Tasks and exercises:
[1] Rewrite the passage about speaking with souls from "That being said, the" up to and including "physical being here.", putting "window" in place of "skylight".
[2] In the passage about speaking with souls, what opening was the writer shown at the top of their head during the meditation vision?

Selected excerpt:
"""

The truth is I could never figure out exactly what the movie was. Although they are present it’s as though they are speaking from the other side of the room. I am sitting on one plane and they are on another just above me..
That being said, the other day I was doing my meditation and was asking God and the divine entities to help guide me to an understanding of what it was I experienced when I speak with the souls. A vision came to me in a strong concise way. A soft voice was explaining what was occurring as I was shown the skylight opening at the top of my head. My soul travels through it as they guide me to them my soul or part of my soul which never detaches from me travels to them into the light. I am invited to meet with them on the other side, I am allowed to join them, it is not me who calls them in. The only way to explain the whispers when the address me it’s like a telephone connection is. The images and messages are being sent back to my physical being here.
It brings clarity to what I see and how it works, it’s not like us having a conversation here. I am not allowed to go completely to the others side and see what I believe is heaven. It is my believe anyone who has received the gift from God to do this ever sees heaven. I believe it is so beautiful we would not want to stay here.

"""

Source material:

"""

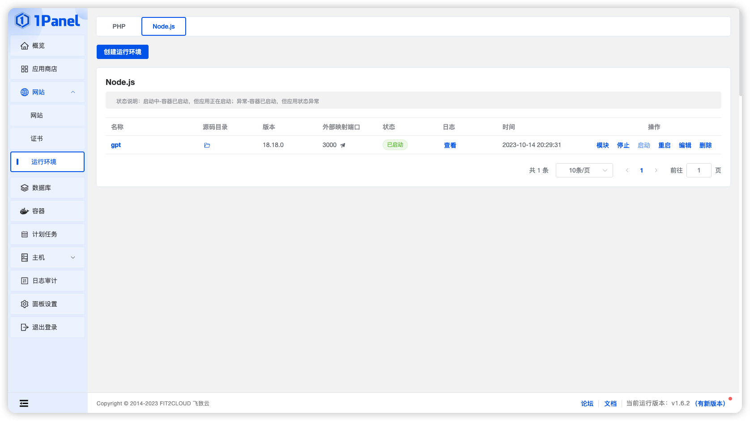
Task: Click 停止 to stop the gpt environment
Action: point(623,145)
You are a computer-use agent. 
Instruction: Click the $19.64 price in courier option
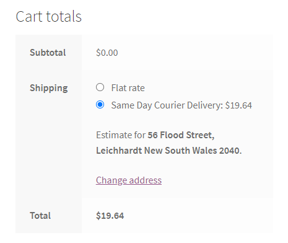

"""

Solutions below:
[1]
That being said, the other day I was doing my meditation and was asking God and the divine entities to help guide me to an understanding of what it was I experienced when I speak with the souls. A vision came to me in a strong concise way. A soft voice was explaining what was occurring as I was shown the window opening at the top of my head. My soul travels through it as they guide me to them my soul or part of my soul which never detaches from me travels to them into the light. I am invited to meet with them on the other side, I am allowed to join them, it is not me who calls them in. The only way to explain the whispers when the address me it’s like a telephone connection is. The images and messages are being sent back to my physical being here.

[2] A skylight opening.